* EXTRACTED MATERIAL
Segment Open

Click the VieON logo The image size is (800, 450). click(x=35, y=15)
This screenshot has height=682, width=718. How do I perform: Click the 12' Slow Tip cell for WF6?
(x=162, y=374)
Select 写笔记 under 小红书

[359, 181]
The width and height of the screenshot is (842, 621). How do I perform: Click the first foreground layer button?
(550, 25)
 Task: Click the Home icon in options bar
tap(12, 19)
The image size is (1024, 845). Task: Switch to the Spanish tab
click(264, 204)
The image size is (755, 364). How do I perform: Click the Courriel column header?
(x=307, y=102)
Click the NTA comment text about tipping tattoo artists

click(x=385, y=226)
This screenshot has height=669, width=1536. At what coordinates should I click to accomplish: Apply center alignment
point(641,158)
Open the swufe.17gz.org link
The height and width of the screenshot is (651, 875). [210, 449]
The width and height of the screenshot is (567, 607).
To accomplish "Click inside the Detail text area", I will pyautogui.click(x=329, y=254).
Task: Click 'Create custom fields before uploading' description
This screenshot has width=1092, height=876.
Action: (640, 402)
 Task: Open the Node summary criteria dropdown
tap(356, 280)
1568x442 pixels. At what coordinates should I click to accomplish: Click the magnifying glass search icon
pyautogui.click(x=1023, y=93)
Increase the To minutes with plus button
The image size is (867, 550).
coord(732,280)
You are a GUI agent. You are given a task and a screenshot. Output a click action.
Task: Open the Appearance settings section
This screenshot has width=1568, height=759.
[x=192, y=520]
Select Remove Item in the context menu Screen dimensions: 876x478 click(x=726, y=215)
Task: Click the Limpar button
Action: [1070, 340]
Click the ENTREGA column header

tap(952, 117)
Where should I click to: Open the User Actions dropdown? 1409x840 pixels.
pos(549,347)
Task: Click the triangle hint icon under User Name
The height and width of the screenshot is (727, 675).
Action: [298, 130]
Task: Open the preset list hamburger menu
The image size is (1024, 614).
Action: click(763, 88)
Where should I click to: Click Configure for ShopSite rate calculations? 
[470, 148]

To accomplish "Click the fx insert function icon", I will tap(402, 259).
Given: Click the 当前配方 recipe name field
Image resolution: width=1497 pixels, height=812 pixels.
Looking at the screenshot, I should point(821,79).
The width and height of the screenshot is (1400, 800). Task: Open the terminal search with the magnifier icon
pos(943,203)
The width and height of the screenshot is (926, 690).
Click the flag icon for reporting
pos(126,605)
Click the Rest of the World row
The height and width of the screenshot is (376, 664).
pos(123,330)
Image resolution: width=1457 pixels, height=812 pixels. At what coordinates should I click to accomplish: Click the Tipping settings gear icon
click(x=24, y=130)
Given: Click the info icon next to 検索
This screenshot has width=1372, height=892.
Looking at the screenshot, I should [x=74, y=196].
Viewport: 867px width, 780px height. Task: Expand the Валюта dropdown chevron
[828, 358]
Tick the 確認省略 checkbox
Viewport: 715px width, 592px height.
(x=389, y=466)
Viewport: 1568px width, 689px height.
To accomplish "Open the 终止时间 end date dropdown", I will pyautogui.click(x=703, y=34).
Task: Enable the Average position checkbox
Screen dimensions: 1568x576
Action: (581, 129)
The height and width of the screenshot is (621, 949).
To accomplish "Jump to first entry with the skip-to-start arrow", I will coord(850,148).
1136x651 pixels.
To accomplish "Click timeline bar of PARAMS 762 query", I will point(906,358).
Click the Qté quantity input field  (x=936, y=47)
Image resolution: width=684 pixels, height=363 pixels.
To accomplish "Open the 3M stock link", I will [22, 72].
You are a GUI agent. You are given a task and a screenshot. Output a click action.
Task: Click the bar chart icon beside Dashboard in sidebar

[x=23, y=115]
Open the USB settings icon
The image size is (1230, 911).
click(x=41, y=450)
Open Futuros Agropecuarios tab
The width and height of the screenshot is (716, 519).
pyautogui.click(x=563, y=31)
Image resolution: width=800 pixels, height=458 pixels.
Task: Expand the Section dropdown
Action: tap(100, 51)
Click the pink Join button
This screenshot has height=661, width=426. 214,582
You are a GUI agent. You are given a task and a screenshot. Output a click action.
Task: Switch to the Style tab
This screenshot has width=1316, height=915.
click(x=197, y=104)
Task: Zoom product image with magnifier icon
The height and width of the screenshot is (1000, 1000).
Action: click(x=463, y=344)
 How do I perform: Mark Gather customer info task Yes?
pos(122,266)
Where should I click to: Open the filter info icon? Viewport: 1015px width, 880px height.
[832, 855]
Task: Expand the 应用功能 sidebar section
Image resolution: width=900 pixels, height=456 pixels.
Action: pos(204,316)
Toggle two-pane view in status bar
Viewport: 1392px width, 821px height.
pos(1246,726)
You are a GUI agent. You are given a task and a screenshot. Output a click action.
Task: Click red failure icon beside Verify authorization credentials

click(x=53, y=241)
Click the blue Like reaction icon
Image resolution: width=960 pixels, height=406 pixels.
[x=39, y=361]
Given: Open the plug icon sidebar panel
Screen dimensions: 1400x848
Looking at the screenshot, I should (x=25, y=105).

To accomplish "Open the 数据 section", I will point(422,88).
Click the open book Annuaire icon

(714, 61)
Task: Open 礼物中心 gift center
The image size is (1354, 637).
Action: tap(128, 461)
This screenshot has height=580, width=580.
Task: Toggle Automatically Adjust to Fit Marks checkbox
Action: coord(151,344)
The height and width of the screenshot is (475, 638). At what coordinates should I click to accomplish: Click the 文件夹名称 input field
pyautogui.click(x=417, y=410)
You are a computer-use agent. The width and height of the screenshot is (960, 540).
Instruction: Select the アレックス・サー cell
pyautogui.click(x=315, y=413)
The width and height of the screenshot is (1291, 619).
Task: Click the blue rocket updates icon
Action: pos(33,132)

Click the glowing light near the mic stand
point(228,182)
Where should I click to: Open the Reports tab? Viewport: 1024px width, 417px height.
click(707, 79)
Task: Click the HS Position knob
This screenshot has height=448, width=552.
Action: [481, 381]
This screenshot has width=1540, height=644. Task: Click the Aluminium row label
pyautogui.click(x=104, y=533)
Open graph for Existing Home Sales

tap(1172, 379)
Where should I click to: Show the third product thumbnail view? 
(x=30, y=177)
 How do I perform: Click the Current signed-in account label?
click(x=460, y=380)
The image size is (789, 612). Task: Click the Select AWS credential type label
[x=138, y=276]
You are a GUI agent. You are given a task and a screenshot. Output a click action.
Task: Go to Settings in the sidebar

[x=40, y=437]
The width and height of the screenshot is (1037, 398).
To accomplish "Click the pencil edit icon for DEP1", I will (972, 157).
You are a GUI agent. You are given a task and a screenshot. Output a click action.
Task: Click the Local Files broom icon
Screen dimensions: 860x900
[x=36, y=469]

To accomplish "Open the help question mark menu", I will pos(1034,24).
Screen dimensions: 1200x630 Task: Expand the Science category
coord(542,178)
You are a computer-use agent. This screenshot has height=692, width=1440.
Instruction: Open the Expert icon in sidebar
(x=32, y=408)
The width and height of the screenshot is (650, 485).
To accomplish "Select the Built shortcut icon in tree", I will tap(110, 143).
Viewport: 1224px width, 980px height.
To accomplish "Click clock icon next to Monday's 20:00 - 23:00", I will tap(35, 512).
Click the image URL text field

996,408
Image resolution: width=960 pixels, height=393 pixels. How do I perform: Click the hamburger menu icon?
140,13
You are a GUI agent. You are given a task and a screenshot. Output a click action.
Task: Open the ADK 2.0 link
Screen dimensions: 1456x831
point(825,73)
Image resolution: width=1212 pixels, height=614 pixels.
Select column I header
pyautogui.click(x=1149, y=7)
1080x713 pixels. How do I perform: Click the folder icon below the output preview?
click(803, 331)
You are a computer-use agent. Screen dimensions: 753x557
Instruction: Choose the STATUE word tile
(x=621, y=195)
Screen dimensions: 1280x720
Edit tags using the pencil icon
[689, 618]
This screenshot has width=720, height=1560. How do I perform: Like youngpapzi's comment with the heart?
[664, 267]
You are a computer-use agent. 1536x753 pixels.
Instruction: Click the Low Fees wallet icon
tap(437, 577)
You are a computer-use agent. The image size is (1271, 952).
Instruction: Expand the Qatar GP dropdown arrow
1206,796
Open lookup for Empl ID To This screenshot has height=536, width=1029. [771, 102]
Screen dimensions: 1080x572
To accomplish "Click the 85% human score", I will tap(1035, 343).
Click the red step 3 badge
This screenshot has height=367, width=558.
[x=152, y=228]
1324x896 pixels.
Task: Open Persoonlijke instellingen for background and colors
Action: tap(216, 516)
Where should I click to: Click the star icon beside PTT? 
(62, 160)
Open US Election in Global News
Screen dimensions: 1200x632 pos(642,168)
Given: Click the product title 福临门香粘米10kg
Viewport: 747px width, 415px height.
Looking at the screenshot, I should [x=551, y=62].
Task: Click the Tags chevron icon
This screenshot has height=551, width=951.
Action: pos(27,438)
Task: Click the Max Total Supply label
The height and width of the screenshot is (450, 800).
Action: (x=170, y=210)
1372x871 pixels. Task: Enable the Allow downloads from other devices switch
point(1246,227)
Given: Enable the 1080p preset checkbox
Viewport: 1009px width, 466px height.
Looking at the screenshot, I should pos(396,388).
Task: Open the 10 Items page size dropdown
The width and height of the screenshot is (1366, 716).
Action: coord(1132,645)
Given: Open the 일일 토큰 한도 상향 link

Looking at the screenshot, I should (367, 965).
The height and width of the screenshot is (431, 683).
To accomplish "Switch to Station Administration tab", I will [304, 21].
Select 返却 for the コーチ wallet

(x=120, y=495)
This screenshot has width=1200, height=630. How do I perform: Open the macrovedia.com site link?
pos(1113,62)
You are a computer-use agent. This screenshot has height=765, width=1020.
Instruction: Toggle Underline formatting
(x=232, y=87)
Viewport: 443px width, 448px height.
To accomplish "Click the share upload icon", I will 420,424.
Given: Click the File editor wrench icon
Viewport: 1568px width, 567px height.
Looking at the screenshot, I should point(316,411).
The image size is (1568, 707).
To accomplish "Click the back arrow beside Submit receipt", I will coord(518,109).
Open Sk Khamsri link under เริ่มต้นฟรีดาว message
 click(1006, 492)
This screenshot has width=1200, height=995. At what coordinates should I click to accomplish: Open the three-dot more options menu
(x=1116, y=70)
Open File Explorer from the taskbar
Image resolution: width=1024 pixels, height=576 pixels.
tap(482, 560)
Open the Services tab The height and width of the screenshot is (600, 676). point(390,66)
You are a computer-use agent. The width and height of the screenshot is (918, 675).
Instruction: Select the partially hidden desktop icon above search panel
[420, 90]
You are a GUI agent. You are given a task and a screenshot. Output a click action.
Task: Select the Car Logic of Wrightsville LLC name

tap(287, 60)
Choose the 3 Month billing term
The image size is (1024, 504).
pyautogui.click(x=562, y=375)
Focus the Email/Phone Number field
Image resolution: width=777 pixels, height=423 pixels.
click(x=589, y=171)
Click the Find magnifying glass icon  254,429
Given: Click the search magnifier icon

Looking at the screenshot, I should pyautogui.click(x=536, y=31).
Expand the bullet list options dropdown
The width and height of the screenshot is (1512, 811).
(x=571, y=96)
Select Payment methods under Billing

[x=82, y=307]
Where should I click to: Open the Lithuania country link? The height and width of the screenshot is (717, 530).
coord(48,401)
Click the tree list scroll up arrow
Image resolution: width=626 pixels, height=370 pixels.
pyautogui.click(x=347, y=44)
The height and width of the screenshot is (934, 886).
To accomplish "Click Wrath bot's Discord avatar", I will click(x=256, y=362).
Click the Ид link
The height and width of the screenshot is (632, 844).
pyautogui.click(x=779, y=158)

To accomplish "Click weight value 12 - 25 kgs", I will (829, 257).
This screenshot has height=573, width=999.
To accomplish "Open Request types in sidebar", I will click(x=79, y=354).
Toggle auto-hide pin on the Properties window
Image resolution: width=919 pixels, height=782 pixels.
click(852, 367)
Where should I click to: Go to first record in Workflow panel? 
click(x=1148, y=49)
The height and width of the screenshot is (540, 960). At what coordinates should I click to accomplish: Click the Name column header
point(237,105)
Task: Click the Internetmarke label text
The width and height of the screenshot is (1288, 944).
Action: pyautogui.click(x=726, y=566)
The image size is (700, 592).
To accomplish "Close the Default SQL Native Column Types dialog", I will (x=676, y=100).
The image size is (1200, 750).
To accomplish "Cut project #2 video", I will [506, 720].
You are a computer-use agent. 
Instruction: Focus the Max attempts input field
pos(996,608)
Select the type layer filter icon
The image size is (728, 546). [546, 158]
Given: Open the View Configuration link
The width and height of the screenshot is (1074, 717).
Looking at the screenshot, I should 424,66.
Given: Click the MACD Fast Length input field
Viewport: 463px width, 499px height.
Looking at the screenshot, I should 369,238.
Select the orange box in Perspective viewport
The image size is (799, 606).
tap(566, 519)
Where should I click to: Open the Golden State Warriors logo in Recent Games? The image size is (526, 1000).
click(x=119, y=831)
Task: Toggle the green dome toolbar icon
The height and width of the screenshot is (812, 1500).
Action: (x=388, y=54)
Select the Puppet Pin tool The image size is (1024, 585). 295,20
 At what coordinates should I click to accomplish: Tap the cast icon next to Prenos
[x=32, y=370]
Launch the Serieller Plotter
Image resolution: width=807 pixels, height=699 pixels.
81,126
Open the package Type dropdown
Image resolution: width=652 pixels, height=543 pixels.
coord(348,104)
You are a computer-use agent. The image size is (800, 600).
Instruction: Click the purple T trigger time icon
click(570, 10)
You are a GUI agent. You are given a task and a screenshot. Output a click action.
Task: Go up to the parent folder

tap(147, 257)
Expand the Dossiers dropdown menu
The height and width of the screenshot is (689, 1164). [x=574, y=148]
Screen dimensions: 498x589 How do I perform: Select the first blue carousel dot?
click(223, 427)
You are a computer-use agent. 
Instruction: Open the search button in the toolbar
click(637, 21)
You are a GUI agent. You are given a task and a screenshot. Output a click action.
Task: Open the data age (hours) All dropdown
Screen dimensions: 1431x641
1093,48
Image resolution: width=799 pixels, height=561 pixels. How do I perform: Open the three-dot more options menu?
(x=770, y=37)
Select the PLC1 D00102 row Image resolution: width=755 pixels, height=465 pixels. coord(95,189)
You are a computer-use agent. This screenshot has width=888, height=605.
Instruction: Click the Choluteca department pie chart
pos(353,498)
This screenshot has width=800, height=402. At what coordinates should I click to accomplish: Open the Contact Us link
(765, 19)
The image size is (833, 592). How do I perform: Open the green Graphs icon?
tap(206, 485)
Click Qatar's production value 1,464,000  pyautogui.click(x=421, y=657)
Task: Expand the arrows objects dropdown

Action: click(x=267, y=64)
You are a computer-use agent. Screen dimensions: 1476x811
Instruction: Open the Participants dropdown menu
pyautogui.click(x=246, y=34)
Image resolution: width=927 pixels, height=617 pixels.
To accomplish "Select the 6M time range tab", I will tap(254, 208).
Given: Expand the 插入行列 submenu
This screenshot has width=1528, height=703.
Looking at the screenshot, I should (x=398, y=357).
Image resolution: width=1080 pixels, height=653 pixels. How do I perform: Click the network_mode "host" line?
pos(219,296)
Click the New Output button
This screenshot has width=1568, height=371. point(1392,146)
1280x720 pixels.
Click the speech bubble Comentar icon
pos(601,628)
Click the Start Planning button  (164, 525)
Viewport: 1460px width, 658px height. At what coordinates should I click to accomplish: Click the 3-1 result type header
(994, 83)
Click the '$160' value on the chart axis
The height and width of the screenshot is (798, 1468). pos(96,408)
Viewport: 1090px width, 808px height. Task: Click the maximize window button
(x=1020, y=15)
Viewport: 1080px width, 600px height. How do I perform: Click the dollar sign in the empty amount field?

Segment Closed

* EXERCISE REQUIREMENTS
The word "preset" occurs on some lines of the data. Give the number of those lines only.

* SOLUTION FOR THIS EXERCISE
2